= Beginning of Section =

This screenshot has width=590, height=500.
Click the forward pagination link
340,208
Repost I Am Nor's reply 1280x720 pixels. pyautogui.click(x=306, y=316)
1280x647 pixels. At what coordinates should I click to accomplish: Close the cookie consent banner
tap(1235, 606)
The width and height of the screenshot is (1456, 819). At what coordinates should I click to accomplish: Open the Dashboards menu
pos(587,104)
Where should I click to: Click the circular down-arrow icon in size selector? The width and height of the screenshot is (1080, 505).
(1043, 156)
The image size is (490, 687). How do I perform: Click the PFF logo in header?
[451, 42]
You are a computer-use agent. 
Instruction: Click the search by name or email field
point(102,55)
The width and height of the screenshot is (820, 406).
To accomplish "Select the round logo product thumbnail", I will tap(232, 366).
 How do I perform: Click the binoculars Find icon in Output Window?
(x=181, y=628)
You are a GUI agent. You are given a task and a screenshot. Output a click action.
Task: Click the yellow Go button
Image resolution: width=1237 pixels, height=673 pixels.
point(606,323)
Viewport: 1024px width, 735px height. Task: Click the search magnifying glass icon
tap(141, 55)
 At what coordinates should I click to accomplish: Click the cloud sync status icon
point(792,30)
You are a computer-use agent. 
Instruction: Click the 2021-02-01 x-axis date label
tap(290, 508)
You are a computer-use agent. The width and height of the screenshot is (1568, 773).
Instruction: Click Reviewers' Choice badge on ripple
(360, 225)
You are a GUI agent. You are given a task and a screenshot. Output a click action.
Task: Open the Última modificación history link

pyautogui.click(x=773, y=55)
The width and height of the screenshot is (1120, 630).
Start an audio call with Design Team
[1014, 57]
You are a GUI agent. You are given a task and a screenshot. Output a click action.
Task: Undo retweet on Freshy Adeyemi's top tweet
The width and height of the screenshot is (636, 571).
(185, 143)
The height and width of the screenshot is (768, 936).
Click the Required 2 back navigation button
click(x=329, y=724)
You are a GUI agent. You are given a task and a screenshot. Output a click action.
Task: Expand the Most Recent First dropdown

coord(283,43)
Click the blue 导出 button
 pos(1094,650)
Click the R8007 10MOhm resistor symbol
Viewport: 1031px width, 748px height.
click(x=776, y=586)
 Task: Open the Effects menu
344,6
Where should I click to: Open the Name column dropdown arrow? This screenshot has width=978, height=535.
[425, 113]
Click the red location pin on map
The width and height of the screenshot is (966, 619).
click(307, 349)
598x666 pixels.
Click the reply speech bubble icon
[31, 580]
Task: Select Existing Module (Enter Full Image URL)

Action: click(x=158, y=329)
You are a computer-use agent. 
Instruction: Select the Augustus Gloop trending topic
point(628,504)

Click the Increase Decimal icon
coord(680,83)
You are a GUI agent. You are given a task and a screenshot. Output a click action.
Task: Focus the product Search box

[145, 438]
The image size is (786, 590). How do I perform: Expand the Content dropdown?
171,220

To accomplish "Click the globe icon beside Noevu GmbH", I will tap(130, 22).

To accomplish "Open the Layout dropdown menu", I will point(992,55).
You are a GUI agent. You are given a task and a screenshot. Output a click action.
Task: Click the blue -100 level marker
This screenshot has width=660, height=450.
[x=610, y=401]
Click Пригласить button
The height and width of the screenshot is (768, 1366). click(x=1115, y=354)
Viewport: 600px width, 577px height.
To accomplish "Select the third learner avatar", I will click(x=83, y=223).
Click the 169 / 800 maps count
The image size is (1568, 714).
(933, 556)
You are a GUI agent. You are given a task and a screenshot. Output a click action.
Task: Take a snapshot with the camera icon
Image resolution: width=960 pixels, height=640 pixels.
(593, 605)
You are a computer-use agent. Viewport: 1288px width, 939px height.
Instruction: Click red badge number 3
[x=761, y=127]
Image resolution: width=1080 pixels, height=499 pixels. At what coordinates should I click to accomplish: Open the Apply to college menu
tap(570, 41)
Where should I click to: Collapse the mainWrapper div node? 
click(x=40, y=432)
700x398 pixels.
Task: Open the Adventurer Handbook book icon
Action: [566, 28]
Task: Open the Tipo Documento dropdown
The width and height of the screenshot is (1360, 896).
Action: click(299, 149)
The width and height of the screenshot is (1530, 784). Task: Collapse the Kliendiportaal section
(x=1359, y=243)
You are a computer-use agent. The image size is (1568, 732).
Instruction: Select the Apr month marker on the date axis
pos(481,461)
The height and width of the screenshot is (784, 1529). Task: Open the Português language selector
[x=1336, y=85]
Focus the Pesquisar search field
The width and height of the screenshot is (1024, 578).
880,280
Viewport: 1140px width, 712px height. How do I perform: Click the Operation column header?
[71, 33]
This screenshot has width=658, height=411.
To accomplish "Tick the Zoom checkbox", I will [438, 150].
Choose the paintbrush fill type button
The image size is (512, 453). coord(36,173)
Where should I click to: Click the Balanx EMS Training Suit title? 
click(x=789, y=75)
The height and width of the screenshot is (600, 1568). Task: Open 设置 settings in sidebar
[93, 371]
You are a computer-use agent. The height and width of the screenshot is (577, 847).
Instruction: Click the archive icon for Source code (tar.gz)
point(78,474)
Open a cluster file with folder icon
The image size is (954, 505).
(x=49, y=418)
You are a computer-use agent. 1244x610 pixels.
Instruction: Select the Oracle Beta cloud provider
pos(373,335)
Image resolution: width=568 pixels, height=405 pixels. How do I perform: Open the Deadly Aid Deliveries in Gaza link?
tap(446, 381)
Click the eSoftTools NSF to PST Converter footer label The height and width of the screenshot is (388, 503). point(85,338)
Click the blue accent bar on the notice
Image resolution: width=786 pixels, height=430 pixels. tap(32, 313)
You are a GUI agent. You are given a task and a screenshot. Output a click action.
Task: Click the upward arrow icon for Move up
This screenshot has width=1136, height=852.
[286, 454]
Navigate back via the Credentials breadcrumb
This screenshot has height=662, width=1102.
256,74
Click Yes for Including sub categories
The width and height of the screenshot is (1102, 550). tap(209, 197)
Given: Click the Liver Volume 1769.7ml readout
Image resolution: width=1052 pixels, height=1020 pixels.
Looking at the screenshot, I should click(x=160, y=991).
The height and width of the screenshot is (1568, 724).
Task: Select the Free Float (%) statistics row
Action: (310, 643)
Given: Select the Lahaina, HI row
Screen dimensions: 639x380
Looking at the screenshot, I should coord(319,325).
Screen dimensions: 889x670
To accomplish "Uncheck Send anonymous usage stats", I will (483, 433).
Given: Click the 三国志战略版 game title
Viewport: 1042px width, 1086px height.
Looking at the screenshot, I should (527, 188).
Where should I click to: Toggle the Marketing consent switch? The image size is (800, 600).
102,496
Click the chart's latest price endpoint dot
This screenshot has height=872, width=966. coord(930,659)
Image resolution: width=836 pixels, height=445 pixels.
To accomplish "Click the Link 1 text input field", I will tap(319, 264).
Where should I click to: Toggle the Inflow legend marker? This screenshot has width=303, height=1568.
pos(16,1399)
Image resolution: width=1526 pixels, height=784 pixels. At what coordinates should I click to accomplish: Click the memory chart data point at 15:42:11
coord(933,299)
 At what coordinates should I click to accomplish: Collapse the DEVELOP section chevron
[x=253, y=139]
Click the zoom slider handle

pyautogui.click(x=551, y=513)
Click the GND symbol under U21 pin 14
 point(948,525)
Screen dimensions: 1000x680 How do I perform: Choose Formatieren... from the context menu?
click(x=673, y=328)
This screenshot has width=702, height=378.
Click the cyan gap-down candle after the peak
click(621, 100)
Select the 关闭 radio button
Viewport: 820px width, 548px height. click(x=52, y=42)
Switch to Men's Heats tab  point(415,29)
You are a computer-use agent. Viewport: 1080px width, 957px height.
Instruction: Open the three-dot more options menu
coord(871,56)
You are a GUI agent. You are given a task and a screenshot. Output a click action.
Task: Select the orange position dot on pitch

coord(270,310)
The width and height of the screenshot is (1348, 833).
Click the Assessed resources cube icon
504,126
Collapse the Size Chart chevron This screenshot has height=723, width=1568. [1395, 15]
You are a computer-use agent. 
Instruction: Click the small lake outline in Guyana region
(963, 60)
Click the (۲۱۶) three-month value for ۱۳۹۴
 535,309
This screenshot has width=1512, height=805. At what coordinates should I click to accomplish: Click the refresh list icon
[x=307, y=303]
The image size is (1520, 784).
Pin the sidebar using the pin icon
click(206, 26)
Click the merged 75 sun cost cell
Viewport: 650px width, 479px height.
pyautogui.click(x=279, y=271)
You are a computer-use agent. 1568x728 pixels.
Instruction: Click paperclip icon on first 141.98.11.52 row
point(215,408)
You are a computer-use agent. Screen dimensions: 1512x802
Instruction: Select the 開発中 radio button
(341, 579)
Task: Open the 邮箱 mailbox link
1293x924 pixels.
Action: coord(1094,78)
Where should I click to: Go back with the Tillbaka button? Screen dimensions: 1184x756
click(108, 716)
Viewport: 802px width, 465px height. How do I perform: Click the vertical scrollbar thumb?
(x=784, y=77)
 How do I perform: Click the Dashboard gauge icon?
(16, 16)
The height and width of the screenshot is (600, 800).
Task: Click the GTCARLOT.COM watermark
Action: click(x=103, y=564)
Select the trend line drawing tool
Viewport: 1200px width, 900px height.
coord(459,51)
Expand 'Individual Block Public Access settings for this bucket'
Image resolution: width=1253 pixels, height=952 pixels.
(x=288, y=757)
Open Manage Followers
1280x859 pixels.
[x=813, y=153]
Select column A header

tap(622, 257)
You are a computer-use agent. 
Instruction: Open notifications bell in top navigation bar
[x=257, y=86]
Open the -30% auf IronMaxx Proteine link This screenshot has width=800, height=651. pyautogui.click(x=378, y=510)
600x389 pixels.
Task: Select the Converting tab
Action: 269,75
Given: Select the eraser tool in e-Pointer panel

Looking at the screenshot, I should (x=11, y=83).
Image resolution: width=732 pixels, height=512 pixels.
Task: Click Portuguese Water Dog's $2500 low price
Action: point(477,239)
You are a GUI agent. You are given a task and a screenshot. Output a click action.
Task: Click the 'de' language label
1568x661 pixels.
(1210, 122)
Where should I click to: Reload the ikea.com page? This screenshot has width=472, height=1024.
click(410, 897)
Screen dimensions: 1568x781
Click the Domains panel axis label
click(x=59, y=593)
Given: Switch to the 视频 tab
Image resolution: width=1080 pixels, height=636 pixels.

= End of Section =

§ **Try it**:
Only one stretch of the entries above is wanted: the lines from the one containing "Click the forward pagination link" through the one containing "Click the R8007 10MOhm resistor symbol". Please reproduce it exactly.

§ **Result for this task**:
Click the forward pagination link
340,208
Repost I Am Nor's reply 1280x720 pixels. pyautogui.click(x=306, y=316)
1280x647 pixels. At what coordinates should I click to accomplish: Close the cookie consent banner
tap(1235, 606)
The width and height of the screenshot is (1456, 819). At what coordinates should I click to accomplish: Open the Dashboards menu
pos(587,104)
Where should I click to: Click the circular down-arrow icon in size selector? The width and height of the screenshot is (1080, 505).
(1043, 156)
The image size is (490, 687). How do I perform: Click the PFF logo in header?
[451, 42]
You are a computer-use agent. 
Instruction: Click the search by name or email field
point(102,55)
The width and height of the screenshot is (820, 406).
To accomplish "Select the round logo product thumbnail", I will tap(232, 366).
 How do I perform: Click the binoculars Find icon in Output Window?
(x=181, y=628)
You are a GUI agent. You are given a task and a screenshot. Output a click action.
Task: Click the yellow Go button
Image resolution: width=1237 pixels, height=673 pixels.
point(606,323)
Viewport: 1024px width, 735px height. Task: Click the search magnifying glass icon
tap(141, 55)
 At what coordinates should I click to accomplish: Click the cloud sync status icon
point(792,30)
You are a computer-use agent. 
Instruction: Click the 2021-02-01 x-axis date label
tap(290, 508)
You are a computer-use agent. The width and height of the screenshot is (1568, 773).
Instruction: Click Reviewers' Choice badge on ripple
(360, 225)
You are a GUI agent. You are given a task and a screenshot. Output a click action.
Task: Open the Última modificación history link

pyautogui.click(x=773, y=55)
The width and height of the screenshot is (1120, 630).
Start an audio call with Design Team
[1014, 57]
You are a GUI agent. You are given a task and a screenshot. Output a click action.
Task: Undo retweet on Freshy Adeyemi's top tweet
The width and height of the screenshot is (636, 571).
(185, 143)
The height and width of the screenshot is (768, 936).
Click the Required 2 back navigation button
click(x=329, y=724)
You are a GUI agent. You are given a task and a screenshot. Output a click action.
Task: Expand the Most Recent First dropdown

coord(283,43)
Click the blue 导出 button
 pos(1094,650)
Click the R8007 10MOhm resistor symbol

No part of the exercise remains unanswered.